--- START ---

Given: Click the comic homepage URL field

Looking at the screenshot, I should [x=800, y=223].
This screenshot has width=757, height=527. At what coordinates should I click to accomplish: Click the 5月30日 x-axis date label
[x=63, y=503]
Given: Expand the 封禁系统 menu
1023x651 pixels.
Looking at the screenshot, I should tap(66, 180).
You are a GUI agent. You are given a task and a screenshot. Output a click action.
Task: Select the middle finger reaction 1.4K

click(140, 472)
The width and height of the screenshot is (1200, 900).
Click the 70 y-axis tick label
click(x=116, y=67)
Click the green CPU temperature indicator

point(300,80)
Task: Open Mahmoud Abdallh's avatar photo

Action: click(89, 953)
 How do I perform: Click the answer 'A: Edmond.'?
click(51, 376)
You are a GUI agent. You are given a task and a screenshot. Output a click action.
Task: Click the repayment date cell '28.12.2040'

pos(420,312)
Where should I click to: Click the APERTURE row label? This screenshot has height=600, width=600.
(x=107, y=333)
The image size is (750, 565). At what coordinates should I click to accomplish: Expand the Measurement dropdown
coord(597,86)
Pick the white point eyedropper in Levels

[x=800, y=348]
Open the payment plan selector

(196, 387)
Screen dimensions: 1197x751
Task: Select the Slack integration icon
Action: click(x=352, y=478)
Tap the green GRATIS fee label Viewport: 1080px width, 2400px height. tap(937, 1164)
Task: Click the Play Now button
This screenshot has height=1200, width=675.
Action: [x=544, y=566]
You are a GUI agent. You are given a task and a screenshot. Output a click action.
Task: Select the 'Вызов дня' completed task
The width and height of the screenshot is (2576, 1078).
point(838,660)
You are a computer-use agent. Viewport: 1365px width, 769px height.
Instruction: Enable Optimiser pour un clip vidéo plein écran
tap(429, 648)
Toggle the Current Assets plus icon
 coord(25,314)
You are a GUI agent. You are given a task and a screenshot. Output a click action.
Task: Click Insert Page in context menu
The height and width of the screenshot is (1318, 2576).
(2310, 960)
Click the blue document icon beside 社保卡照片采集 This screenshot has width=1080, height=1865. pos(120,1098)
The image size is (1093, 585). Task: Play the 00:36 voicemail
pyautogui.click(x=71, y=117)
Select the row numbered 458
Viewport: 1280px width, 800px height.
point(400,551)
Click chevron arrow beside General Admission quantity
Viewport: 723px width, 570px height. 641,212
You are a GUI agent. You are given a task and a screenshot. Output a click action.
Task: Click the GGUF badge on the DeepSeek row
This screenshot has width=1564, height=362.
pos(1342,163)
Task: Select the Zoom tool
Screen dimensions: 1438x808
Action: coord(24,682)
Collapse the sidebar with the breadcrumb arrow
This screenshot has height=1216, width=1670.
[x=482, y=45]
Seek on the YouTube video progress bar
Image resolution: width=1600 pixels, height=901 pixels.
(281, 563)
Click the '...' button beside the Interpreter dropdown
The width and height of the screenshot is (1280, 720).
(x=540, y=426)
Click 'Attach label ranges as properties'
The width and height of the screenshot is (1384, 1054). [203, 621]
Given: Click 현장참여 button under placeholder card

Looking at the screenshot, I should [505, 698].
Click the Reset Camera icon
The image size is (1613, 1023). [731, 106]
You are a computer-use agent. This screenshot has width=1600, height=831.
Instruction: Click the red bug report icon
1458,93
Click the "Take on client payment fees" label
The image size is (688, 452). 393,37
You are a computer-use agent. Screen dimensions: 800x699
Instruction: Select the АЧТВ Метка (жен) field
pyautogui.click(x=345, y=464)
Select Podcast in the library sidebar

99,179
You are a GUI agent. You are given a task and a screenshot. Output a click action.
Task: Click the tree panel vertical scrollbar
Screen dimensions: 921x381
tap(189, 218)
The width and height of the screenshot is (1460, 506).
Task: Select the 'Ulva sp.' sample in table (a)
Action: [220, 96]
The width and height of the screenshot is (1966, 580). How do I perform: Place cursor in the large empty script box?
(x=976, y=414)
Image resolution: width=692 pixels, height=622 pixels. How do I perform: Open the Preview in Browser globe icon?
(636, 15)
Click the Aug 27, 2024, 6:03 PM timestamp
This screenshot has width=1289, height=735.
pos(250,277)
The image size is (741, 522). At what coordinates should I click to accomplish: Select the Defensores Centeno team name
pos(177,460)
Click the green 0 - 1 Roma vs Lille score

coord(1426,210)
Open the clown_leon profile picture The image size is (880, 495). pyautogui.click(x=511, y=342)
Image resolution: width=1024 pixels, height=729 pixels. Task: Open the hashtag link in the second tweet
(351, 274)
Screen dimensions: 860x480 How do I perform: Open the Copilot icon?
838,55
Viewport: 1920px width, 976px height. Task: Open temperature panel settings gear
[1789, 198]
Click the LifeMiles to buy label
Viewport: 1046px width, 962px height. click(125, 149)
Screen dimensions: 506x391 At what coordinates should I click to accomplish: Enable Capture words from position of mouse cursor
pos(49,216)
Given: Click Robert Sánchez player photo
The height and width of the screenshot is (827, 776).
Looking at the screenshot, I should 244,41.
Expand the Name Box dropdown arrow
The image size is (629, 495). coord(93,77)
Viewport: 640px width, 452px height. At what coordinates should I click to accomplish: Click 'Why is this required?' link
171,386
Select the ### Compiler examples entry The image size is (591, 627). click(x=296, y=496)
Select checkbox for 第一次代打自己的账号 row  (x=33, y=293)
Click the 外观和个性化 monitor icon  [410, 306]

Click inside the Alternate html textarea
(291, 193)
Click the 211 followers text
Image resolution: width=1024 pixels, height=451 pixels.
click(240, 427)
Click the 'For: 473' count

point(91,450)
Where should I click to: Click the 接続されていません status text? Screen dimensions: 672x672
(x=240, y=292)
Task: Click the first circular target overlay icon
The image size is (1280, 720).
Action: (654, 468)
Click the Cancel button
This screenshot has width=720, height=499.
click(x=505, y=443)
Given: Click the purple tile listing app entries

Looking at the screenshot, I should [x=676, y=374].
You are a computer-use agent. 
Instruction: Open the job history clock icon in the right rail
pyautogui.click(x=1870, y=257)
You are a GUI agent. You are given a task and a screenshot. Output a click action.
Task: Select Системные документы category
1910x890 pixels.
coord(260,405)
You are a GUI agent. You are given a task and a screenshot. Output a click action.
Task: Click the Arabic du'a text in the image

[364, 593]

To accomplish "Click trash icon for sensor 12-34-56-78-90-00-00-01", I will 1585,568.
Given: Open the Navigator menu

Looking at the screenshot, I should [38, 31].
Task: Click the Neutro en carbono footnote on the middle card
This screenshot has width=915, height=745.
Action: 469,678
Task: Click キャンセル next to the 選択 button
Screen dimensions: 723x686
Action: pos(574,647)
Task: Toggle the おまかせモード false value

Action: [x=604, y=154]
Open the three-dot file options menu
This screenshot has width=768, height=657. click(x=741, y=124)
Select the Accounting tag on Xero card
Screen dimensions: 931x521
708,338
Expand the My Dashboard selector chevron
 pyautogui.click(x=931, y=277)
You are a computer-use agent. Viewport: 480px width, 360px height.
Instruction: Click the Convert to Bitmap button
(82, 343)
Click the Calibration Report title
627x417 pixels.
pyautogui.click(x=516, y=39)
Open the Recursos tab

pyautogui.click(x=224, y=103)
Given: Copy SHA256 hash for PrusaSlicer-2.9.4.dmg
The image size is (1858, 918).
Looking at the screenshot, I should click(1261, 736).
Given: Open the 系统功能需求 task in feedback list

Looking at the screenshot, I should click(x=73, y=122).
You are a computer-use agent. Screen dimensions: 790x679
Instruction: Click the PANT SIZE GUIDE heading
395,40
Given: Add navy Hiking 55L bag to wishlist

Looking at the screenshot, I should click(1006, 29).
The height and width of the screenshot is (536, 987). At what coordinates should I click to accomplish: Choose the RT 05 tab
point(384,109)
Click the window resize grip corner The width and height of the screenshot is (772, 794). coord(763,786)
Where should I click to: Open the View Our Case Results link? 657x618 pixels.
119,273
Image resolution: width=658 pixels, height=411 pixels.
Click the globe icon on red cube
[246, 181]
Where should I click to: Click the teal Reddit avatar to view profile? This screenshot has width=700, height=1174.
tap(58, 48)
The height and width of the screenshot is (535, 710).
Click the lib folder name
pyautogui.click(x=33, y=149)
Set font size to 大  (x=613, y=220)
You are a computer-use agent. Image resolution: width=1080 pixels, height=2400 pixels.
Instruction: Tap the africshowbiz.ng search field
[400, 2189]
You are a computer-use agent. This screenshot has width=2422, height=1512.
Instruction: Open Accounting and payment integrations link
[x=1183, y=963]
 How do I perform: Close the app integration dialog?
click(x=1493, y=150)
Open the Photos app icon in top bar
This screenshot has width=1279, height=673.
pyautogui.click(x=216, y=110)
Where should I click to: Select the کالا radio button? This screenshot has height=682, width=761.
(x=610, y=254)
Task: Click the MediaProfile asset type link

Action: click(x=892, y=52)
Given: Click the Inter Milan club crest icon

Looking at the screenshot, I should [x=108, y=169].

--- END ---

* **Action item**
Lines that contain "computer" are to be copied from the records above.

* **Response to this task**
You are a computer-use agent. Viewport: 1365px width, 769px height.
You are a computer-use agent. This screenshot has width=1600, height=831.
You are a computer-use agent. Screen dimensions: 800x699
You are a computer-use agent. 
You are a computer-use agent. Viewport: 480px width, 360px height.
You are a computer-use agent. Screen dimensions: 790x679
You are a computer-use agent. Image resolution: width=1080 pixels, height=2400 pixels.
You are a computer-use agent. This screenshot has width=2422, height=1512.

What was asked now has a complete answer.